--- Provided text Enclosed Below ---

Rio Tinto to boot iron ore chief in fresh management shake-up

Rio Tinto to boot iron ore chief in fresh management shake-up

Rio Tinto’s iron ore will now focus only on the firm’s operations in the Pilbara region of Western Australia. Image of the Paraburdoo operation, in the Pilbara, courtesy of Rio Tinto)

Ten days before officially assuming as the new chief executive officer of Rio Tinto (ASX, LON:RIO), Jean-Sébastien Jacques has begun making major changes at the top level in an effort to improve the company’s balance sheets after a long-drawn-out commodities prices rout.

One of the main announcements the world’s second largest miner unveiled Tuesday was the departure on July 1 of its iron ore division boss Andrew Harding, once tipped as the most likely person to take the company’s reins.

Chris Salisbury, who currently leads Rio’s copper and coal division, will replace Harding, a 25-year veteran at the firm. His division will focus only on Rio’s operations in the Pilbara region of Western Australia, the company said.

Changes are said to be part of Rio's master plan to reduce its reliance on iron ore for profits and become one of the world’s biggest copper producers.

A source familiar with the reshuffle told Reuters that Harding had expressed a willingness to stay on at the job he has held since 2013, but it was agreed that the division would benefit from "fresh eyes".

Jacques, formerly head of the copper and coal unit, was appointed in March to replace current CEO Sam Walsh. Such decision, experts said, was part of a master plan to reduce Rio’s reliance on iron ore for profits and become one of the world’s biggest copper producers.

In fact, Rio’s board last month approved a $5.3 billion expansion to more than double output at the Oyu Tolgoi copper mine in Mongolia.

The change of leadership also came right after the group posted an annual net loss of $866m for 2015 because of tumbling commodity prices that have squeezed both small and big players in the mining sector.

--- End of Enclosed Provided text ---

**Problem details:** Pick up the article on Rio Tinto's management shake-up from the point where it stops and keep it going. Leave the lines aside; nothing here uses them.

--- Record set Enclosed Below ---

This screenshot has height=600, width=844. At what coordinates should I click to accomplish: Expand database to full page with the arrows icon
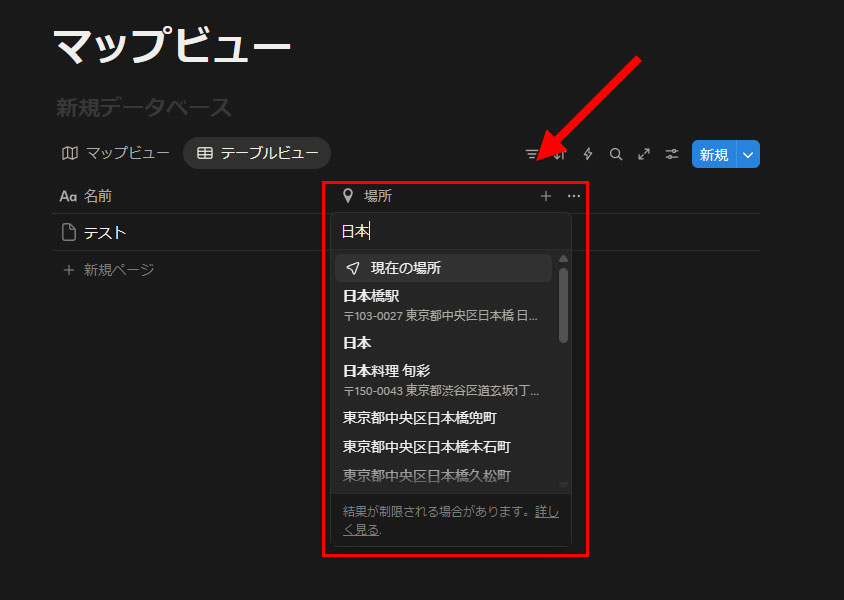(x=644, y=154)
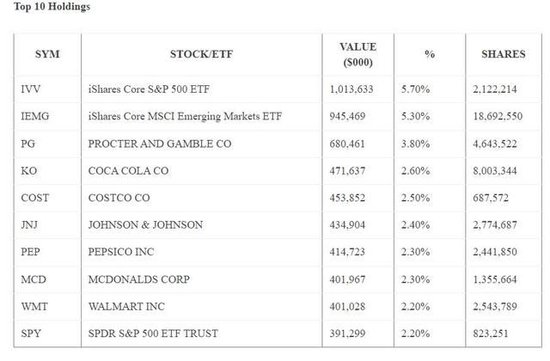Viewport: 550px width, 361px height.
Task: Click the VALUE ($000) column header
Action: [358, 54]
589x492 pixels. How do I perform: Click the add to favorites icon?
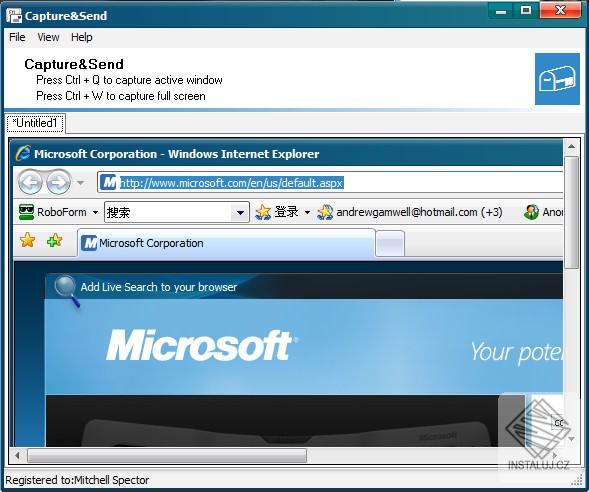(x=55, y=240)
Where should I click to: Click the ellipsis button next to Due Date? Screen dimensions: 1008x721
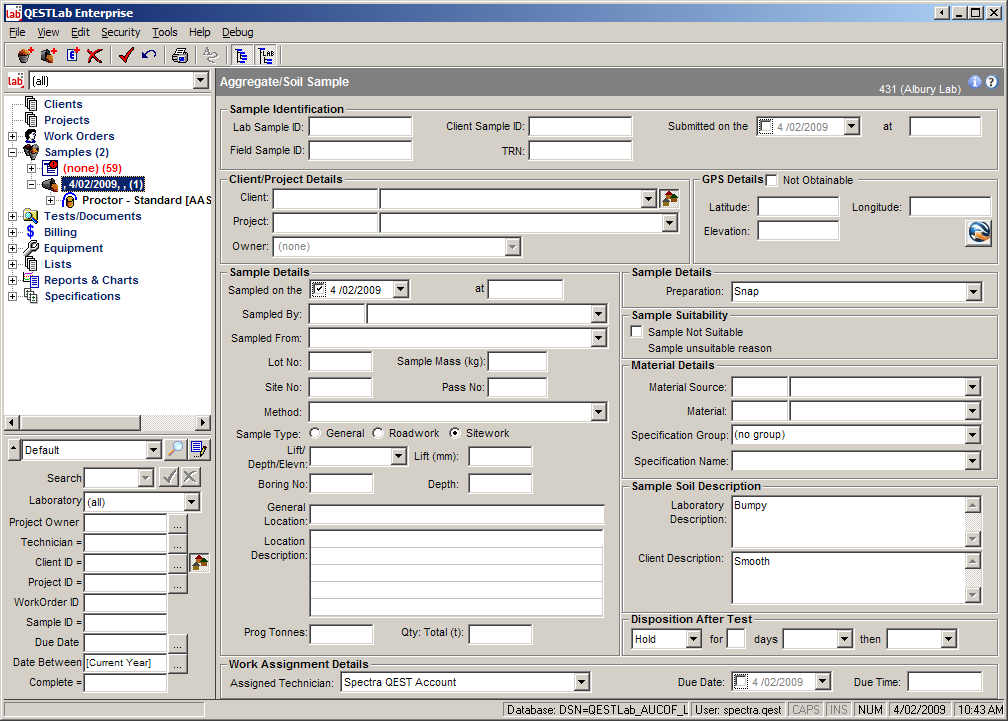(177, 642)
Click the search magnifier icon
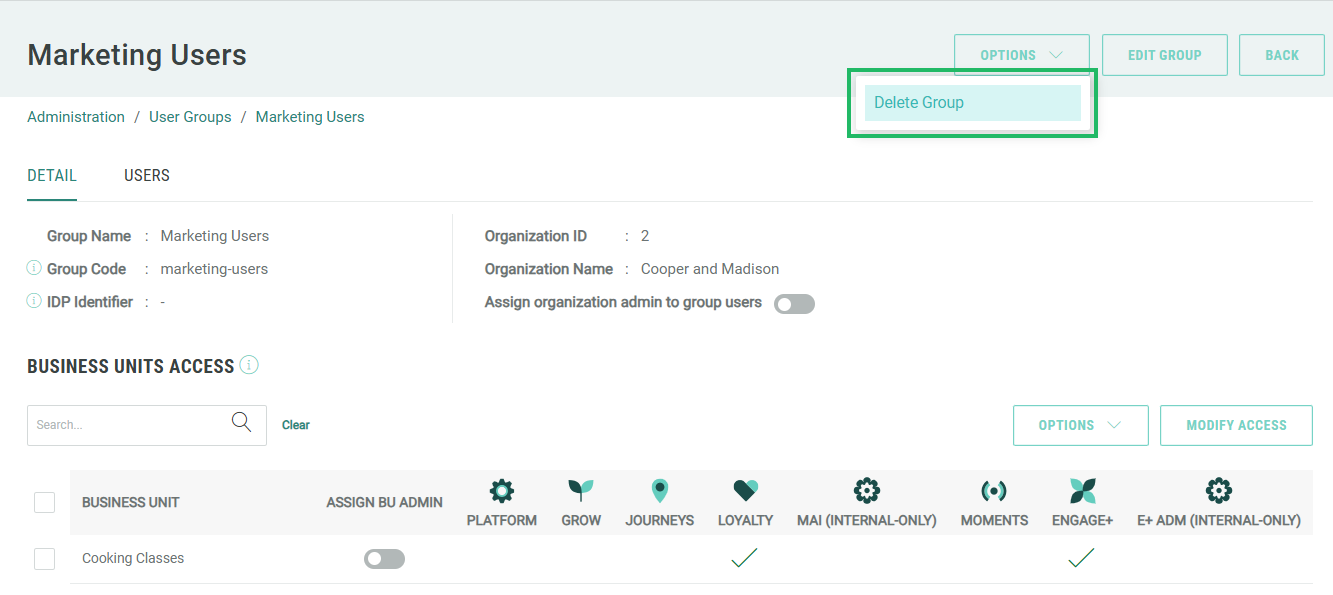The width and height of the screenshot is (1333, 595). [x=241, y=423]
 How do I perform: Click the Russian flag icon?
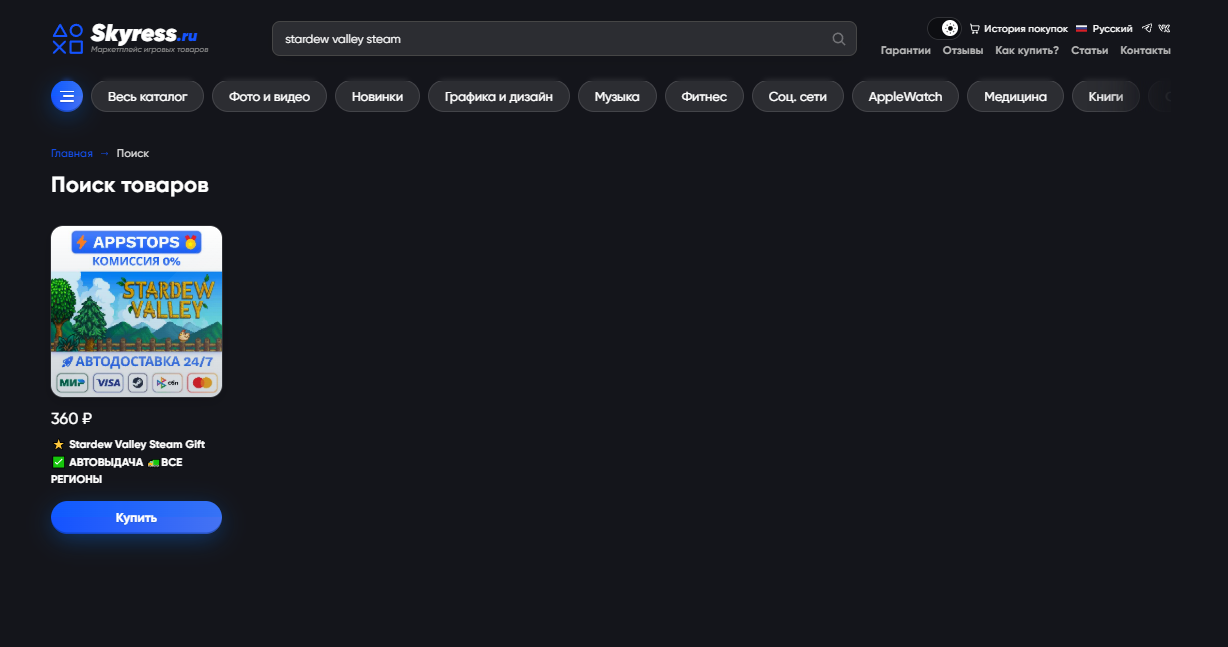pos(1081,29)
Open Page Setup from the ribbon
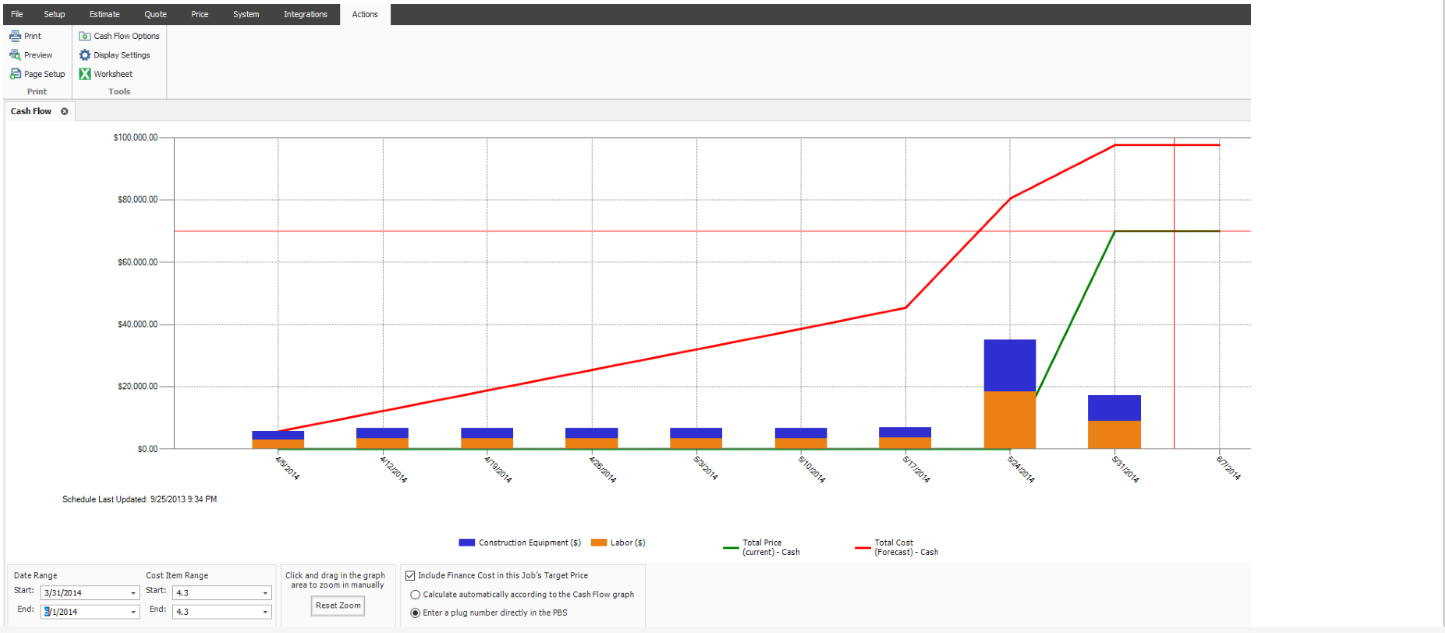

--- End of Enclosed Record set ---

**Task answer:**
Divisions re-arrangement

Rio Tinto to boot iron ore chief in fresh management shake-up

Sam Walsh, who joined Rio Tinto in 1991 after two decades in the auto industry, was appointed chief executive in 2013, following the dismissal of Tom Albanese. (Image: Screenshot from Rio Tinto video | YouTube)

Among the changes announced today, Rio said its copper and diamonds divisions will be combined into a single group, while coal, uranium salt, borates and other units will be combined under a new business branded as “energy and minerals.”

Alan Davies, currently the head of diamonds and minerals, will assume as the head of Rio’s reformed energy and minerals division, losing his diamonds brief, but inheriting energy coal and Iron Ore Company of Canada, and holding on to uranium.

Alfredo Barrios will continue as head of the aluminum division, based in Montreal, Canada.

Arnaud Soirat, 51, will be in charge of copper and diamonds. He is currently chief executive of Rio’s aluminum primary metal business.

Finally, the company’s technology and innovation division – until last month led by former Pilbara mines boss Greg Lilleyman – will be renamed the growth and innovation division. Former exploration boss Stephen McIntosh, acting in the role since the resignation of Lilleyman, has been confirmed as the permanent head of the unit.